Sylvie 透过生活中的小仪式,给自己一个角色扮演、享受日常,不只在生活上透过气味、温度,回想愉快的回忆,也会刻意创造乐趣,沉浸其中。

在这段时间里,Sylvie 也多了一个过去较少的体验——追剧。过往四处旅居的状况,较少有时间观赏影视作品,在这段其间,有两部戏剧令她感同身受。第一部是韩剧《产后调理院》,讲述女主角事业颇有成就,但因为怀孕、入住月子中心,开始有了不同的生活体验,这让当时深受产后忧郁症所苦的 Sylvie 有个抒发出口。另外一部则是《找我经纪人》透过剧情中的快速工作节奏,让 Sylvie 可以感受到过往的工作强度,也让燃起过往的干劲。

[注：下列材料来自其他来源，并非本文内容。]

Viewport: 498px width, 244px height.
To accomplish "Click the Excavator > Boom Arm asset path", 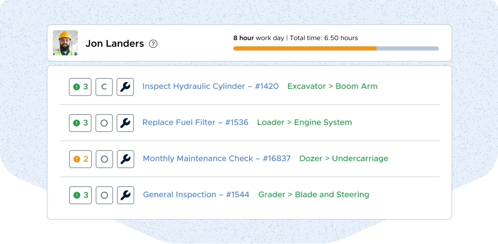I will pyautogui.click(x=332, y=86).
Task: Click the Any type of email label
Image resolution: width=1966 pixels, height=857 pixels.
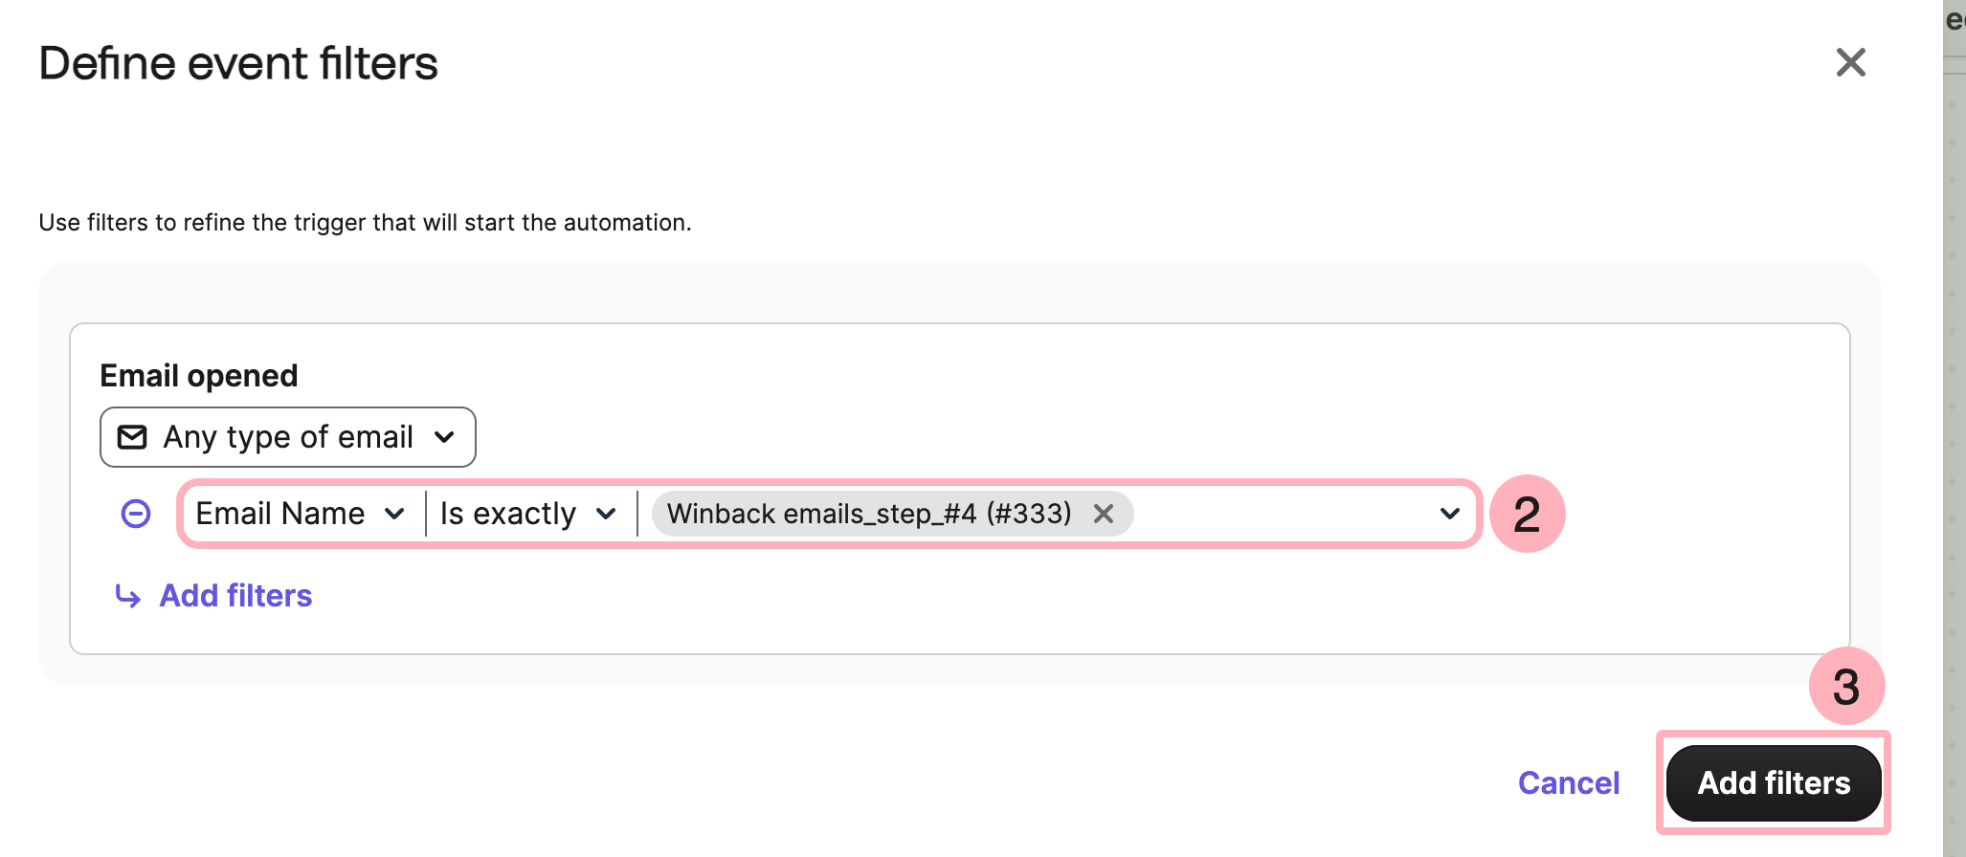Action: click(x=288, y=437)
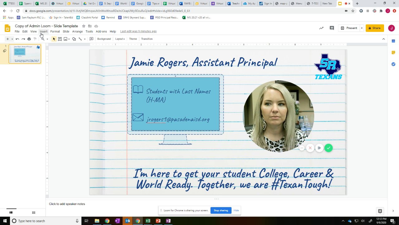Screen dimensions: 399x225
Task: Open the Arrange menu
Action: pyautogui.click(x=77, y=32)
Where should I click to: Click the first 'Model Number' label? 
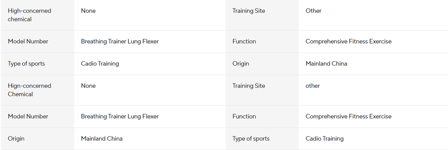click(28, 41)
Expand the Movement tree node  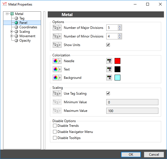[x=12, y=36]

最后,Sylvie 提到,每个人每天都要给自己一段时间,不是睡觉、不是滑手机,可以是运动、听音乐、喝咖啡,让自己慢下来,就算是在咖啡店纯粹发呆看别人也好,全心全意地和自己相处。“不要觉得抽不出时间,或不做什么事情不自在,就是什么都不做,留一个时段给自己。”不用管别人怎么想,去做一件你自己觉得快乐好玩的事吧。